» YOUR GOAL
The full set of entries below needs to be written out exactly.

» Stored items
┏━━
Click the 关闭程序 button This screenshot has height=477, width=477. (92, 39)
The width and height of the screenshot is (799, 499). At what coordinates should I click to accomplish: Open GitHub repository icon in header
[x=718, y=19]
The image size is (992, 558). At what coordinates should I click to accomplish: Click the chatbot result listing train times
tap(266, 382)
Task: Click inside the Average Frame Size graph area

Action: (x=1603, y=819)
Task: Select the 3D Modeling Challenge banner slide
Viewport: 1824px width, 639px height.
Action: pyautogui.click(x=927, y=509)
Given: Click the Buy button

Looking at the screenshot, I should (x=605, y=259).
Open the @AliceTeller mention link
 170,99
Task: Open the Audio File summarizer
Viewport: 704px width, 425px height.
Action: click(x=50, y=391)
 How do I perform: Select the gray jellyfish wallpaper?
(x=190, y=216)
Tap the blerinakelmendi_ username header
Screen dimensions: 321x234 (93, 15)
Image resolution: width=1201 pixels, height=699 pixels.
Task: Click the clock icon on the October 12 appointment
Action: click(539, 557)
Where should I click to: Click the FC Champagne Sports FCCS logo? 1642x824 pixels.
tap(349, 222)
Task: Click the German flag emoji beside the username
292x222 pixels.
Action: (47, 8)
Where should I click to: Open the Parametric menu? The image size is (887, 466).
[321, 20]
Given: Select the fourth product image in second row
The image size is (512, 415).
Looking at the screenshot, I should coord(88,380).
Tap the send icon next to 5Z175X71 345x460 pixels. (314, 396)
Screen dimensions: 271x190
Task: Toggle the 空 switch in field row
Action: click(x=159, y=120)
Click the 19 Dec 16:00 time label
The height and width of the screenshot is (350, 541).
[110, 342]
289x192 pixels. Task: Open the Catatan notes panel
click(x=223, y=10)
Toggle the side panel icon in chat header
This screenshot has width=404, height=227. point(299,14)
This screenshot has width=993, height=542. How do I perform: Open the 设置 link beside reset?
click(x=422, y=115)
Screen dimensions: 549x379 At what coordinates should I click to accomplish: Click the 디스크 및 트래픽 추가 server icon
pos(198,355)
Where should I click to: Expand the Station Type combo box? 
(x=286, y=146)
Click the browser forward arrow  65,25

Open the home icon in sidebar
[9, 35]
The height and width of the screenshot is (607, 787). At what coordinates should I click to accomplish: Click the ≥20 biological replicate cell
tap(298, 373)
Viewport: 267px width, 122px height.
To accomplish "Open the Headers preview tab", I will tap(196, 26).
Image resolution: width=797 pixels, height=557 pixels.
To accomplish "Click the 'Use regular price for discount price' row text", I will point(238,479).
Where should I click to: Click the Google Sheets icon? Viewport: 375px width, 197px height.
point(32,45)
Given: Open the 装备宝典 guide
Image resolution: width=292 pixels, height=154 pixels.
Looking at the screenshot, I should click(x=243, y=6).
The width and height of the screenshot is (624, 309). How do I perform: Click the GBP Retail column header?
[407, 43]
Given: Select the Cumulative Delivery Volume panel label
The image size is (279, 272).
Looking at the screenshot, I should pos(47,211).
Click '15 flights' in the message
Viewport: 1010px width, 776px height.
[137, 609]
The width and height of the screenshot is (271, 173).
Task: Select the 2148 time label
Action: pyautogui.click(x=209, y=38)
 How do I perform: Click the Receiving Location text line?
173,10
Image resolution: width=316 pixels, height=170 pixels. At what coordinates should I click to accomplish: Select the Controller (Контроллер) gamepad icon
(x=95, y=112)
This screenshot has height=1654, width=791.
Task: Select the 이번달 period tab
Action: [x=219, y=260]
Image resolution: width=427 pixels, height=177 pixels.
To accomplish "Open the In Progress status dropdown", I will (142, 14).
┗━━
» ANSWER TO THE PROBLEM
Click the 关闭程序 button This screenshot has height=477, width=477. (92, 39)
The width and height of the screenshot is (799, 499). At what coordinates should I click to accomplish: Open GitHub repository icon in header
[x=718, y=19]
The image size is (992, 558). At what coordinates should I click to accomplish: Click the chatbot result listing train times
tap(266, 382)
Task: Click inside the Average Frame Size graph area

Action: (x=1603, y=819)
Task: Select the 3D Modeling Challenge banner slide
Viewport: 1824px width, 639px height.
Action: pyautogui.click(x=927, y=509)
Given: Click the Buy button

Looking at the screenshot, I should (x=605, y=259).
Open the @AliceTeller mention link
 170,99
Task: Open the Audio File summarizer
Viewport: 704px width, 425px height.
Action: click(x=50, y=391)
 How do I perform: Select the gray jellyfish wallpaper?
(x=190, y=216)
Tap the blerinakelmendi_ username header
Screen dimensions: 321x234 (93, 15)
Image resolution: width=1201 pixels, height=699 pixels.
Task: Click the clock icon on the October 12 appointment
Action: click(539, 557)
Where should I click to: Click the FC Champagne Sports FCCS logo? 1642x824 pixels.
tap(349, 222)
Task: Click the German flag emoji beside the username
292x222 pixels.
Action: (47, 8)
Where should I click to: Open the Parametric menu? The image size is (887, 466).
[321, 20]
Given: Select the fourth product image in second row
The image size is (512, 415).
Looking at the screenshot, I should coord(88,380).
Tap the send icon next to 5Z175X71 345x460 pixels. (314, 396)
Screen dimensions: 271x190
Task: Toggle the 空 switch in field row
Action: click(x=159, y=120)
Click the 19 Dec 16:00 time label
The height and width of the screenshot is (350, 541).
[110, 342]
289x192 pixels. Task: Open the Catatan notes panel
click(x=223, y=10)
Toggle the side panel icon in chat header
This screenshot has width=404, height=227. point(299,14)
This screenshot has width=993, height=542. How do I perform: Open the 设置 link beside reset?
click(x=422, y=115)
Screen dimensions: 549x379 At what coordinates should I click to accomplish: Click the 디스크 및 트래픽 추가 server icon
pos(198,355)
Where should I click to: Expand the Station Type combo box? 
(x=286, y=146)
Click the browser forward arrow  65,25

Open the home icon in sidebar
[9, 35]
The height and width of the screenshot is (607, 787). At what coordinates should I click to accomplish: Click the ≥20 biological replicate cell
tap(298, 373)
Viewport: 267px width, 122px height.
To accomplish "Open the Headers preview tab", I will tap(196, 26).
Image resolution: width=797 pixels, height=557 pixels.
To accomplish "Click the 'Use regular price for discount price' row text", I will point(238,479).
Where should I click to: Click the Google Sheets icon? Viewport: 375px width, 197px height.
point(32,45)
Given: Open the 装备宝典 guide
Image resolution: width=292 pixels, height=154 pixels.
Looking at the screenshot, I should click(x=243, y=6).
The width and height of the screenshot is (624, 309). How do I perform: Click the GBP Retail column header?
[407, 43]
Given: Select the Cumulative Delivery Volume panel label
The image size is (279, 272).
Looking at the screenshot, I should pos(47,211).
Click '15 flights' in the message
Viewport: 1010px width, 776px height.
[137, 609]
The width and height of the screenshot is (271, 173).
Task: Select the 2148 time label
Action: pyautogui.click(x=209, y=38)
 How do I perform: Click the Receiving Location text line?
173,10
Image resolution: width=316 pixels, height=170 pixels. At what coordinates should I click to accomplish: Select the Controller (Контроллер) gamepad icon
(x=95, y=112)
This screenshot has height=1654, width=791.
Task: Select the 이번달 period tab
Action: [x=219, y=260]
Image resolution: width=427 pixels, height=177 pixels.
To accomplish "Open the In Progress status dropdown", I will (142, 14).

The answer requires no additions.